# 1930s GenaFlash batteryless flashlights



## sanclea (Mar 11, 2009)

Hi,

I have a box full of artifacts (patents, correspondance, marketing literature) as well as a single flashlight related to the GenaFlash flashlight or in it's earlier incarnation as the Bat-les lite. A distant relative Charles Smith was the inventor in the 1920s. He originally sold the idea to Bat-les lite and then formed his own company in the 1930s called GenaFlash in Albany NY. Has anyone every seen on of these? I was considering having all of the stuff mounted in a display case for my dad but wasn't sure if it warrented it (I know nothing about collectable flashlights). 

thanks, A.J.

Here a copy of one of the marketing pieces:


----------



## Flying Turtle (Mar 11, 2009)

That looks like a slick light. Way ahead of its time. I'll bet it was a heavy-weight. Thanks for sharing, sanclea, and welcome to CPF.

Geoff


----------



## Backpacker Light (Mar 12, 2009)

:welcome:

Very interesting flashlight history. What you have is IMO priceless. Thanks for posting this.

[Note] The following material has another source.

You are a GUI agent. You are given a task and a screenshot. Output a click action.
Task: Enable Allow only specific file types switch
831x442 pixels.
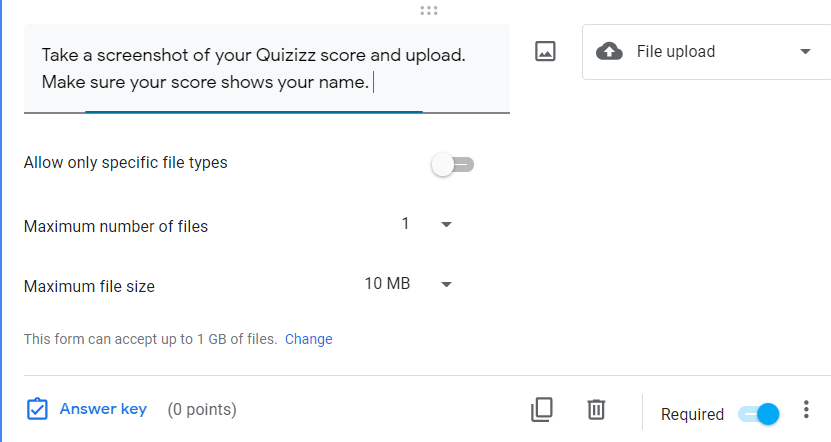point(453,164)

I'm sure you probably seen this small blurb in the 1940's newspaper about it
http://newspapers.rawson.lib.mi.us/chronicle/ccc1940b (E)/issues/09-13-1940_8.pdf 

You may want to try an e-mail to Stuart Schneider to see if he has any ideas at (not sure)
[email protected]
or 
[email protected]


Here is his website
http://www.wordcraft.net/flashlight.html


----------



## sanclea (Mar 14, 2009)

Thanks for the info. I'll email Stuart. I did see that blurb in the newspaper. The flashlight is not super heavy, maybe a couple of pounds. Here is a (rather poor) picture with a quarter next to it to give a sense of size.


----------